While most ethanol companies blame financial troubles on high commodity and energy prices, Aventine Renewable Energy Holdings, Inc. has thrown a new reason into the ring — blaming its bankruptcy on the availability of excessive Renewable Identification Number credits or RIN. RINS are used by the EPA to track how much ethanol is being blended into the the fuel supply. Oil companies were to have reported their ethanol use to the EPA by the end of February.
Typically the ethanol marketer (Aventine) assigns the RIN and can then sell the ethanol with or without the RIN. The value of the RIN sold separately fluctuates from as low as 2 ½ cents to as high as 16 cents per gallon.

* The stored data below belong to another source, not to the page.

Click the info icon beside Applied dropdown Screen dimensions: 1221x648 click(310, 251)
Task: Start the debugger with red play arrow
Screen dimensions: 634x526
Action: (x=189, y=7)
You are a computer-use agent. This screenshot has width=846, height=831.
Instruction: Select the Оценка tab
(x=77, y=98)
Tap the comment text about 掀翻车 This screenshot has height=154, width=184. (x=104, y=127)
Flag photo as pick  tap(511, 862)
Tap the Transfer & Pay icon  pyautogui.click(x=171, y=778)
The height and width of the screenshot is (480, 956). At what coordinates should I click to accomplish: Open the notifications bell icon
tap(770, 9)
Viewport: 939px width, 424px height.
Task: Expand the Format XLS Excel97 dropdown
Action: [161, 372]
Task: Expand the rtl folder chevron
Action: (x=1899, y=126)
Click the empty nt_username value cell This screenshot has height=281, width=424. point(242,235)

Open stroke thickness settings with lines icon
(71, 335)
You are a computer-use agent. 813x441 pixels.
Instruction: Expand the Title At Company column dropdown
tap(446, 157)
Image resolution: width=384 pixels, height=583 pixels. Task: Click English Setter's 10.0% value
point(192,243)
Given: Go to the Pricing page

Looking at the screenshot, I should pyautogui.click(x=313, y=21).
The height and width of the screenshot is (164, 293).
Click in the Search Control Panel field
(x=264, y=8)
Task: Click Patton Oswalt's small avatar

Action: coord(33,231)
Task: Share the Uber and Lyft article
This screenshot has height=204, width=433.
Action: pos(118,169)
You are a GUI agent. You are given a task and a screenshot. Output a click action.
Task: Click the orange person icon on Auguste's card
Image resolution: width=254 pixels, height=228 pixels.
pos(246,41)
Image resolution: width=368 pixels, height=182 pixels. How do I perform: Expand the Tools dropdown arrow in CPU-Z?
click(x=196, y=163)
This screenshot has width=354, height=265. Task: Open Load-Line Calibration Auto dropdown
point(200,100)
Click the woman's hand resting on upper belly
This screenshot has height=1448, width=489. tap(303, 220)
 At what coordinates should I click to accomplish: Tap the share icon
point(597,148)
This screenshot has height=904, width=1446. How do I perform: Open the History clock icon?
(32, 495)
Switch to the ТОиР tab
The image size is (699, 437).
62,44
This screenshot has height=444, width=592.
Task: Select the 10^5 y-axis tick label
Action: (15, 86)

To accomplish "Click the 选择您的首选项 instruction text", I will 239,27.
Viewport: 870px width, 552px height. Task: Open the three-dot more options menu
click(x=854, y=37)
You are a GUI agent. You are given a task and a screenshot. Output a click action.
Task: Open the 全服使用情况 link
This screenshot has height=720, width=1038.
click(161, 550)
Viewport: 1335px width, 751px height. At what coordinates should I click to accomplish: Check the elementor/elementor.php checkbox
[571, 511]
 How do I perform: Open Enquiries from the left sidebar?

In a company statement released earlier this week, Aventine’s President and CEO, Ron Miller, was quoted as saying, “Ethanol demand has also been negatively affected by refiners and blenders using excess renewable identification numbers (“RINS”) to help meet their renewable fuels standard obligations instead of purchasing actual gallons of ethanol.”
RIN trading has become flush with speculators causing concern that these excess credits may instead be the result of fraud and duplication. At present, EPA is planning to address this issue in RFS-2 which is now scheduled to be released and in effect in early 2011 and is looking to create a Moderated Transaction System (MTS) that would serve as the federal registry for RINS.
Today, there is a voluntary RINS registration system called RINSTAR that is run by Clean Fuels Clearinghouse. In a release today, company President Clayton McMartin said, “We are able to safeguard our members against invalid RINS by taking proactive measures thorough our patent pending certification processes.”
As more ethanol is blended into the fuel system to meet environmental and domestic energy goals the controversy and market uncertainty surrounding the buying and selling RINs is expected to intensify.